Dal pittorialismo degli anni Venti alla fotografia moderna degli anni Trenta (con influenze della scuola tedesca Bahaus) fino all’approdo, con uno sguardo scientemente astratto, alla difficile realtà negli anni del secondo conflitto mondiale (1939-1945). È il percorso artistico compiuto da Yasuzo Nojima, vero e proprio protagonista della storia fotografica moderna giapponese, al quale il Fotomuseo Panini di Modena dedica una mostra in cartellone fino al 5 giugno.
Si tratta della prima retrospettiva italiana dedicata all’artista, e può contare sul sostegno di due importanti realtà nipponiche: Museum of modern art Kyoto e Japan foundation. Curata da Filippo Maggia e Chiara Dall’Olio,“Yasuzo Nojima. Un maestro del Sol Levante fra pittorialismo e modernismo” presenta centododici opere realizzate nel corso di quarantatre anni (dal 1919 al 1953) tra ritratti, paesaggi, composizioni e nudi femminili, tutte provenienti dal Momak.

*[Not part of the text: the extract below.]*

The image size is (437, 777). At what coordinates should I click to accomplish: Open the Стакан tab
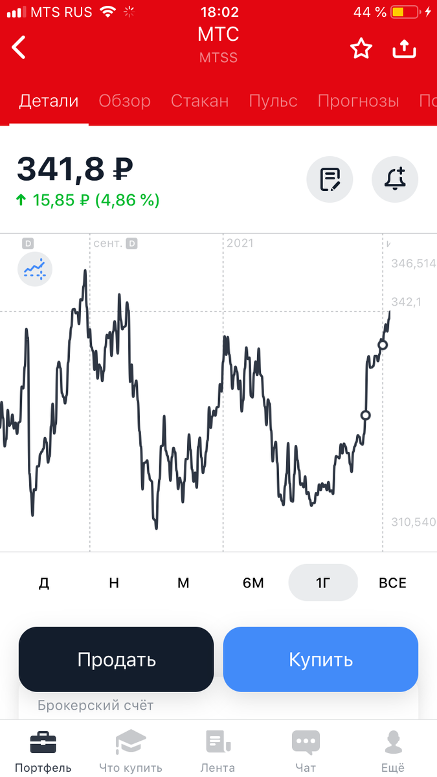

In netta opposizione con la debolezza fisica di cui Nojima soffrì per buona parte della vita – nato a Urawa nel 1889, morì 75enne a Hayama Isshiki – i suoi scatti sono contraddistinti da una forza incredibile, a catturare una plasticità dei corpi, dei volti e degli oggetti che sembrano uscire dalla bidimensionalità cartacea (gli sguardi delle donne, puntati decisi verso l’obiettivo, sono diretti sia al fotografo sia allo spettatore). La sensazione dunque è che i corpi siano tangibili, che se ne possa toccare con accortezza la delicata superficie. Visceralmente ancorato al Giappone, dal quale non uscì mai, Nojima considerava il vedere una componente imprescindibile dell’esistenza e mai si privava della macchina fotografica, occhio privilegiato di un’artista dal respiro internazionale.